The annual McKinsey and LeanIn.org Women in the Workplace report, which in 2019 surveyed 329 companies and more than 68,000 employees, found that half of the surveyed women had experienced being interrupted or spoken over and 38 percent had others take credit for their ideas.
And according to a review of more than 7,000 employee feedback surveys on 1,100 female executives, when women expressed passion for an opinion or an idea in meetings, their male counterparts perceived them as being too emotional.
Online, these imbalances are amplified, according to Deborah Tannen, professor of linguistics at Georgetown University who has been studying how men and women speak for decades.
In her research, Tannen found that many of the inequities in meetings can be boiled down to gender differences in conversation styles and conventions. That includes speaking time, the length of pauses between speakers, the frequency of questions and the amount of overlapping talk. More often than not, men and women differ on almost every one of those aspects, Tannen said, which leads to clashes and misunderstandings.

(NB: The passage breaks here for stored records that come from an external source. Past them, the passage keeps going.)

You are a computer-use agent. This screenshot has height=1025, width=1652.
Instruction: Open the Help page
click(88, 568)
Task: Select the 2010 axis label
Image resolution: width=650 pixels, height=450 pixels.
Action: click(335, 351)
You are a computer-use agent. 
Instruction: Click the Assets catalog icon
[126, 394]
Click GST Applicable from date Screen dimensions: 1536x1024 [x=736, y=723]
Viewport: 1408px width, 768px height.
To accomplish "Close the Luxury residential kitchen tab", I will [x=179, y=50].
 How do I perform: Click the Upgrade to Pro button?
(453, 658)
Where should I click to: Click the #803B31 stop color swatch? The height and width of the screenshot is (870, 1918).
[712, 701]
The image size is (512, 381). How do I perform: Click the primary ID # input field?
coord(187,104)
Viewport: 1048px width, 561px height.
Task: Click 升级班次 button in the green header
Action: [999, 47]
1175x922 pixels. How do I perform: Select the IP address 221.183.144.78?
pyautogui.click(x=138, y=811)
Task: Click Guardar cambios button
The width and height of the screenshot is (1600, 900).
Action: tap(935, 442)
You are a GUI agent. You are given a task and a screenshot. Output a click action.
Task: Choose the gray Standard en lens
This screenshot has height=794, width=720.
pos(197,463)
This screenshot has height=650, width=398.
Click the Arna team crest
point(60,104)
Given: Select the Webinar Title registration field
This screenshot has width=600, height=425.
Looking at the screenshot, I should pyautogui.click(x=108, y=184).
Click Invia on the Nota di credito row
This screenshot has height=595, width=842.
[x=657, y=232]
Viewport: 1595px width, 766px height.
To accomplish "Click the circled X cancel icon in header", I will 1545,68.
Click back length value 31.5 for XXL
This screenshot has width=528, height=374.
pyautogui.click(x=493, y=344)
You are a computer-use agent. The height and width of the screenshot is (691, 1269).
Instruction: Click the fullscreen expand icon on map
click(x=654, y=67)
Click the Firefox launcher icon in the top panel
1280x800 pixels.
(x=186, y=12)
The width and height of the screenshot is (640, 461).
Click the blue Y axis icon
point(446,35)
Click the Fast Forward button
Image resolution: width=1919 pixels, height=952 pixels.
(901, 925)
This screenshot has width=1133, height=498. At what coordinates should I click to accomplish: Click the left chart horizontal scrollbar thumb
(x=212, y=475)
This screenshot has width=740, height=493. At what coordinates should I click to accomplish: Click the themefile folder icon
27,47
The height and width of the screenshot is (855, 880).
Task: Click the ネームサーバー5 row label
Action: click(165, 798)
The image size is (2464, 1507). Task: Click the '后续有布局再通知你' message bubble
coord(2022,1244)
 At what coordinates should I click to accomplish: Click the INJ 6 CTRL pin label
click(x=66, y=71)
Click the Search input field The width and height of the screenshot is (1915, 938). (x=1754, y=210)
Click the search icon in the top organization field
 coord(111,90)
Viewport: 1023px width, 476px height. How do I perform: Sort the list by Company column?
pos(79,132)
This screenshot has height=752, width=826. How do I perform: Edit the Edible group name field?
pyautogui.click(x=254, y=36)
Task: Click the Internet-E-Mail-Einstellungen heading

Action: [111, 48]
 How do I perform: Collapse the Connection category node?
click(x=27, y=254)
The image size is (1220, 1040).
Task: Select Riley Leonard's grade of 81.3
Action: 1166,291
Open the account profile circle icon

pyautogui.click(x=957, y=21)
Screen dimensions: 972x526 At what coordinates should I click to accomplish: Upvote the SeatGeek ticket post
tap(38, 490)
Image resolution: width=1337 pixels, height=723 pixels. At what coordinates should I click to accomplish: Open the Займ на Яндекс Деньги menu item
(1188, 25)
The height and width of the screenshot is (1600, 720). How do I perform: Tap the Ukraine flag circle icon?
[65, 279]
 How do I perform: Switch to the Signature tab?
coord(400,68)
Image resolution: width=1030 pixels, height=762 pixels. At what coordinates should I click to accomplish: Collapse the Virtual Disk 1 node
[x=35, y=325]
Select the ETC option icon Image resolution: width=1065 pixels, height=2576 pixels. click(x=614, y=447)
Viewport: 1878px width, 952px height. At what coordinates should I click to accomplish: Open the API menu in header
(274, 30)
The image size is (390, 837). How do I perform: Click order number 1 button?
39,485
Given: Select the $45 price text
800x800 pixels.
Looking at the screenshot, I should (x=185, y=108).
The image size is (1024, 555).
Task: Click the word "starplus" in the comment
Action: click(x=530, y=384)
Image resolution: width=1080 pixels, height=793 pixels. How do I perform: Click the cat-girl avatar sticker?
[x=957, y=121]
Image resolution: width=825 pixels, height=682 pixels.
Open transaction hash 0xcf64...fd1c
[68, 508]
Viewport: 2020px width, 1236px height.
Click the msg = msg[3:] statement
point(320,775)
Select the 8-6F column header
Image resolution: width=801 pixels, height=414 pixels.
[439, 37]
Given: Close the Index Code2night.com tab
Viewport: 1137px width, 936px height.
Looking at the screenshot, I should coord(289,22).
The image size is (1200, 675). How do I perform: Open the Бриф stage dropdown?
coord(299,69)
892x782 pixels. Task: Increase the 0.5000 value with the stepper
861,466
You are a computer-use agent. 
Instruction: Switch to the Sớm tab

“Women often feel that they don’t want to take up more space than necessary, so they’ll often be more succinct,” she explained, and they tend to speak in more self-deprecating or indirect ways in order to come across as likable. Men, on the other hand, tend to speak longer and they can be more argumentative and critical in order to be perceived as authoritative. [NYT- Alisha Haridasani Gupta, Gender Reporter – 4/14/20]
The average woman gets “mansplained” to six times a week at work – that’s 312 times a year, according to new research. And three in five women think men don’t even realize they’re explaining information women already new.
A new study of 2,000 employed women examined the modern workforce and the uphill battles women in the workplace frequently face. Two in five women have been told by male colleagues they “come on too strong” – but that’s just the tip of the iceberg. [Gender Avenger Blog 3/17/20]
(Definition of mansplaining – the explanation of something by a man, typically to a woman, in a manner regarded as condescending or patronizing.)